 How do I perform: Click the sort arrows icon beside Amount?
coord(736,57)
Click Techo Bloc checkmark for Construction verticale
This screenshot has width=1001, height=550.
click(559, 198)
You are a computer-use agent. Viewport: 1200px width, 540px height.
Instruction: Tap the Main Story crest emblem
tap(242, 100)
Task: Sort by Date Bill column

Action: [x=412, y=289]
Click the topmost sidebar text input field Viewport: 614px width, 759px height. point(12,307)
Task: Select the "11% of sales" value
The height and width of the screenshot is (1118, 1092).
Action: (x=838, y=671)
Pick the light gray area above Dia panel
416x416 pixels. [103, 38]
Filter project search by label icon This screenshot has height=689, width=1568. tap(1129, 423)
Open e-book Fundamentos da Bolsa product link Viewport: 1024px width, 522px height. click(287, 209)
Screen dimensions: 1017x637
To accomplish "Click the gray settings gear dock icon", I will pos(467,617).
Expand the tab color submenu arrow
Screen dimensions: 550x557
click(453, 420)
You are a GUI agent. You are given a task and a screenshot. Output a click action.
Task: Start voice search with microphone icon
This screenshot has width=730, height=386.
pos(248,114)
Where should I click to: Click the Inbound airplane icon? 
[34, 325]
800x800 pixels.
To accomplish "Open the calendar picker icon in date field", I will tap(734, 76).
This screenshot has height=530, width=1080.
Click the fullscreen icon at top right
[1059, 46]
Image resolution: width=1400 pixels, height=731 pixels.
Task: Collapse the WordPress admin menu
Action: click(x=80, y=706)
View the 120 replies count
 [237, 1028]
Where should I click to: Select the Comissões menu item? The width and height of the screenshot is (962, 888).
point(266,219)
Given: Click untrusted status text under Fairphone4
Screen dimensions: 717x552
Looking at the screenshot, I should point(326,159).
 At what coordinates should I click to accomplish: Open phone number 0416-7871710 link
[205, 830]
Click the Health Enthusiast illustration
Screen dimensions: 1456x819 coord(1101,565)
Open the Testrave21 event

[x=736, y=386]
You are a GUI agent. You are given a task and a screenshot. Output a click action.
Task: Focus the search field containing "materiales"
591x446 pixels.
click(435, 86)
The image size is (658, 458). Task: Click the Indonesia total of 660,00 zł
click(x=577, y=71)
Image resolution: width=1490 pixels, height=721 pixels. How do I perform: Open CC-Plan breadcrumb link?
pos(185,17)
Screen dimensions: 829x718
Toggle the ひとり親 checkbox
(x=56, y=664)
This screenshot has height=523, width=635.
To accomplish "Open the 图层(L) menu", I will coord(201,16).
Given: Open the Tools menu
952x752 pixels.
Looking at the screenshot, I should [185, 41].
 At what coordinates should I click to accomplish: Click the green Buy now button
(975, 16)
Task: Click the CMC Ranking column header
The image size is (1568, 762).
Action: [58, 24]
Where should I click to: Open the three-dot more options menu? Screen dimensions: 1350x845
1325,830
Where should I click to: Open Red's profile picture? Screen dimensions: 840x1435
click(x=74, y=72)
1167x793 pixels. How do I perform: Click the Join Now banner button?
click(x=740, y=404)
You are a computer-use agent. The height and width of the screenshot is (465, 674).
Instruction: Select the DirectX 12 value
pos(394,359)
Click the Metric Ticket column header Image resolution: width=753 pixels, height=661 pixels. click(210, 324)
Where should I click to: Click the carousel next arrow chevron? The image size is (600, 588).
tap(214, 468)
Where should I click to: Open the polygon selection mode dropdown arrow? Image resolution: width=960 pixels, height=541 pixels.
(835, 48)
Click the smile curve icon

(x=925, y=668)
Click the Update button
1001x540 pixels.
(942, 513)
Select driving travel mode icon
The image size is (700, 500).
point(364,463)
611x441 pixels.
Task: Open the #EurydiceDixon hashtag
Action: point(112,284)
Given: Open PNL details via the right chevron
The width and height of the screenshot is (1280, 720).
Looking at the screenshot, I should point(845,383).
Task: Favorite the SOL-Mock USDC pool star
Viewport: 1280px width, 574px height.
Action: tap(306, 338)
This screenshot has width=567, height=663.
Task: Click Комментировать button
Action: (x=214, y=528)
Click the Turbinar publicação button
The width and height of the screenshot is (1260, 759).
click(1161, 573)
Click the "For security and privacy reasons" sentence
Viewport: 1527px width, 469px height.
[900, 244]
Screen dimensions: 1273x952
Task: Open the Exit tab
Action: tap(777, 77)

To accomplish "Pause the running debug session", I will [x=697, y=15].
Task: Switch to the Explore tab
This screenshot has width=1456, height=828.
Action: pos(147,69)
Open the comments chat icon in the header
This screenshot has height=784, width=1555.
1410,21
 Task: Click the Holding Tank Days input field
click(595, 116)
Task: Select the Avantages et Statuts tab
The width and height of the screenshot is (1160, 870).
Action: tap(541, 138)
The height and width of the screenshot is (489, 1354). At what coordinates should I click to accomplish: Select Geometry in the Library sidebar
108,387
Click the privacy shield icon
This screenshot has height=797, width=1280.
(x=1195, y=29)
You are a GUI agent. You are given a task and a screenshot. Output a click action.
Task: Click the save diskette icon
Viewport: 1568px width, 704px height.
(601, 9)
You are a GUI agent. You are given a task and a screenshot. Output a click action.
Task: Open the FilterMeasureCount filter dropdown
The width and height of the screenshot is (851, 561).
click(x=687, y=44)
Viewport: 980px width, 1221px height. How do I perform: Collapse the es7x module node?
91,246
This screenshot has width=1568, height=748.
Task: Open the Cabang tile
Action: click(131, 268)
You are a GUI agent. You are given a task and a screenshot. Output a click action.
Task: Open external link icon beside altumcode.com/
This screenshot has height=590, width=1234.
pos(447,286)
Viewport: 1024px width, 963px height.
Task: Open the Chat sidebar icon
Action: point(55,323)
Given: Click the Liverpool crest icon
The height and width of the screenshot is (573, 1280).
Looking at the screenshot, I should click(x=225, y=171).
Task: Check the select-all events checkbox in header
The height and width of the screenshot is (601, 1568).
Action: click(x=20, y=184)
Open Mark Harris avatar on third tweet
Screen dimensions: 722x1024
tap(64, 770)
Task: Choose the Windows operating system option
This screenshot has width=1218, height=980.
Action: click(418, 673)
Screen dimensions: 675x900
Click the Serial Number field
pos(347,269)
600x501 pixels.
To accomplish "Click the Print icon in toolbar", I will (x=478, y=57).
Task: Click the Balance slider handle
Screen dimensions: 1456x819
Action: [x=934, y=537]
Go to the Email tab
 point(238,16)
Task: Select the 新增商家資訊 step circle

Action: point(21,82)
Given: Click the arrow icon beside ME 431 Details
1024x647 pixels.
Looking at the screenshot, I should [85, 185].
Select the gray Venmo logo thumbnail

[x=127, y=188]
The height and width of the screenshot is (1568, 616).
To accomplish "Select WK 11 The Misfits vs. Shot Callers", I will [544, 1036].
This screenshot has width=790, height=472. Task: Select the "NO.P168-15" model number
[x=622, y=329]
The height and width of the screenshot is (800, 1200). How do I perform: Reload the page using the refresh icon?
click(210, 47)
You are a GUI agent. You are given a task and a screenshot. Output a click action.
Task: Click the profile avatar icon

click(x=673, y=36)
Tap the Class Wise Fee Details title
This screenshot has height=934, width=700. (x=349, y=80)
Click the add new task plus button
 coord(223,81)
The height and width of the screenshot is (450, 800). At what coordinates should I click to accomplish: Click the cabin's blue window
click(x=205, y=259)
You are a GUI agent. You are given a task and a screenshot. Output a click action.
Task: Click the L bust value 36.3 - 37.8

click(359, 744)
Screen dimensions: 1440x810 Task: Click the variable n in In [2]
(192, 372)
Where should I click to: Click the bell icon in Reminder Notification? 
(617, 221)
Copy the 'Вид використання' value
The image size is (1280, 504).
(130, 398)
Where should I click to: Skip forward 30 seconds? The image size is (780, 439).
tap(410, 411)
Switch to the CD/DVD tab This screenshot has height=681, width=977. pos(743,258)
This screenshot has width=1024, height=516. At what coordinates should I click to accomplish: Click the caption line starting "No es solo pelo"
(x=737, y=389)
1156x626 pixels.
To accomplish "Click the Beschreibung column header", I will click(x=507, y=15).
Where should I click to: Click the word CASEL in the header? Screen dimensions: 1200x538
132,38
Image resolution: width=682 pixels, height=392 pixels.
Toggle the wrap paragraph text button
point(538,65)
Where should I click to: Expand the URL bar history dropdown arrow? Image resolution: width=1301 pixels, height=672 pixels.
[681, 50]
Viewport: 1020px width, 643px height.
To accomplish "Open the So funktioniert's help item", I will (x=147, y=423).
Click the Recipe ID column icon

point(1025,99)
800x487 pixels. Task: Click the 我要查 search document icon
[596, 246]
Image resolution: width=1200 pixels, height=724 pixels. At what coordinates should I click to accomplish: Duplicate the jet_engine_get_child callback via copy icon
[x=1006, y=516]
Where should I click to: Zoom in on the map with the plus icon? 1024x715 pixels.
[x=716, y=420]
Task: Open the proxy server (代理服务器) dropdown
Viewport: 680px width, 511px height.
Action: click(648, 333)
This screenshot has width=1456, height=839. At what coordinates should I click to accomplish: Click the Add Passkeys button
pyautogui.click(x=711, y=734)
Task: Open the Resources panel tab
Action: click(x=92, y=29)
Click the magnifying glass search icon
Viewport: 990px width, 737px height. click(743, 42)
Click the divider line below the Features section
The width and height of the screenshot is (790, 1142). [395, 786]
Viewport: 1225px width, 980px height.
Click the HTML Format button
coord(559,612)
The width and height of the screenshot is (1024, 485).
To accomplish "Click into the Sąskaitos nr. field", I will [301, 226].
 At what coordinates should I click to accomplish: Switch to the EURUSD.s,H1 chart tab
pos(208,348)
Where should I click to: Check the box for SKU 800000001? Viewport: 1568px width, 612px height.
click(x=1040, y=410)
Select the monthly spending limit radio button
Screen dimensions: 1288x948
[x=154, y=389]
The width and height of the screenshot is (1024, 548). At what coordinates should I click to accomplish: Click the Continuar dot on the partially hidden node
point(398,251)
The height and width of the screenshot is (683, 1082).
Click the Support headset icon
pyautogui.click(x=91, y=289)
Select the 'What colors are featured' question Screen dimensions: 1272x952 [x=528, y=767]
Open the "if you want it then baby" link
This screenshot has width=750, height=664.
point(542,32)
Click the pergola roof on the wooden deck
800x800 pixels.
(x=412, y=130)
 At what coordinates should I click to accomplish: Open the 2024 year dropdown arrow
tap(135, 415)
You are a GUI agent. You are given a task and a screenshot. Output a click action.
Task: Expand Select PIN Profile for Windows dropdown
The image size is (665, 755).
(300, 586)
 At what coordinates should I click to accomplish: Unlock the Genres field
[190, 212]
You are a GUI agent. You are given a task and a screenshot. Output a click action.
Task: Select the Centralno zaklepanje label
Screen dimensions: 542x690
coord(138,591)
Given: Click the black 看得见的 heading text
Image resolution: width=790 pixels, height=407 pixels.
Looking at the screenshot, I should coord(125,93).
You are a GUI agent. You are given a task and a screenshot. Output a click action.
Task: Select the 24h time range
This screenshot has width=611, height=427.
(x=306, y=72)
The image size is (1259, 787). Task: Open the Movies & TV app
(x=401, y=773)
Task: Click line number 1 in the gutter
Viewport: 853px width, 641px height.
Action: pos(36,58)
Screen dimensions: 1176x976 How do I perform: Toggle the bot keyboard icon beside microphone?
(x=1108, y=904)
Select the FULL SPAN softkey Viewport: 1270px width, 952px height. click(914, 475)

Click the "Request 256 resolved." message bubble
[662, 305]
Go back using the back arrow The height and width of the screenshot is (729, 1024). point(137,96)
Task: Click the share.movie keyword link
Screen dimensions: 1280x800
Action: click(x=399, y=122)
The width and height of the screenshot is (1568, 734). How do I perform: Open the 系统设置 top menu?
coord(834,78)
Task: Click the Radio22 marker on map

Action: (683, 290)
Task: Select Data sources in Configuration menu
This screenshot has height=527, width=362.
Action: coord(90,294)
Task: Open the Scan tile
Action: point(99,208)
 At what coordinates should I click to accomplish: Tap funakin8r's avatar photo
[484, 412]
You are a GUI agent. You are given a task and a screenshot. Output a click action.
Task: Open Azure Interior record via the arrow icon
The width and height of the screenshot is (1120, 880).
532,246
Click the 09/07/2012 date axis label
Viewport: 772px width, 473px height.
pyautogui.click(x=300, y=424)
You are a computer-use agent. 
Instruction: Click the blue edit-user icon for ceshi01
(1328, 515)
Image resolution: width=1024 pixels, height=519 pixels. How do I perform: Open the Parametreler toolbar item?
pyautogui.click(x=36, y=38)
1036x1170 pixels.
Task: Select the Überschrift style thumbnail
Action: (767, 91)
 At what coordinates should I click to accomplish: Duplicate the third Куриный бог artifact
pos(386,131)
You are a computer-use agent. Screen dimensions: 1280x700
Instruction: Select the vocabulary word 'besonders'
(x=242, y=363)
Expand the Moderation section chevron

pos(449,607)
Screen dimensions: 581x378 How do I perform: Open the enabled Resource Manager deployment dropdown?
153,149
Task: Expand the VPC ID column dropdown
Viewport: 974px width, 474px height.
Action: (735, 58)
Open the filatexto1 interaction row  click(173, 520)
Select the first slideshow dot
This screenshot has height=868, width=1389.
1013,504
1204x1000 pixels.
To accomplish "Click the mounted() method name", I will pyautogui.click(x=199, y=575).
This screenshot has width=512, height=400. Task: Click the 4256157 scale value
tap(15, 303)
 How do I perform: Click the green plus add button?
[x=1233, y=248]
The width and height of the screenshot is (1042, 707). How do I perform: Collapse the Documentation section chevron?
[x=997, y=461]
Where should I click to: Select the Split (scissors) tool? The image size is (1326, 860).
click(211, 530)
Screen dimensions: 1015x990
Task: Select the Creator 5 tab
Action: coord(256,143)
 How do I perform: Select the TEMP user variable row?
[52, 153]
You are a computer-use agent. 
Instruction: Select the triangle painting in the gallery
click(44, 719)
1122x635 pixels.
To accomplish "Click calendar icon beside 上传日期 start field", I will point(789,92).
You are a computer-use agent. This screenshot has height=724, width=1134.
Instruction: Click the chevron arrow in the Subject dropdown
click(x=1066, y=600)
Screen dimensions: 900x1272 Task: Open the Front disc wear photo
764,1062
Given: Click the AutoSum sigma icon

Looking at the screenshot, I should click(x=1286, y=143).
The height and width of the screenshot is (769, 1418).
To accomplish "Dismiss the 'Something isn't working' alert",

::::

● **Task**: Return a word-for-word copy of the lines above from the one holding "The image size is (700, 500)." through the one holding "security and privacy", with both of them included and nothing besides.

● **Answer section**:
The image size is (700, 500).
point(364,463)
611x441 pixels.
Task: Open the #EurydiceDixon hashtag
Action: point(112,284)
Given: Open PNL details via the right chevron
The width and height of the screenshot is (1280, 720).
Looking at the screenshot, I should point(845,383).
Task: Favorite the SOL-Mock USDC pool star
Viewport: 1280px width, 574px height.
Action: tap(306, 338)
This screenshot has width=567, height=663.
Task: Click Комментировать button
Action: (x=214, y=528)
Click the Turbinar publicação button
The width and height of the screenshot is (1260, 759).
click(1161, 573)
Click the "For security and privacy reasons" sentence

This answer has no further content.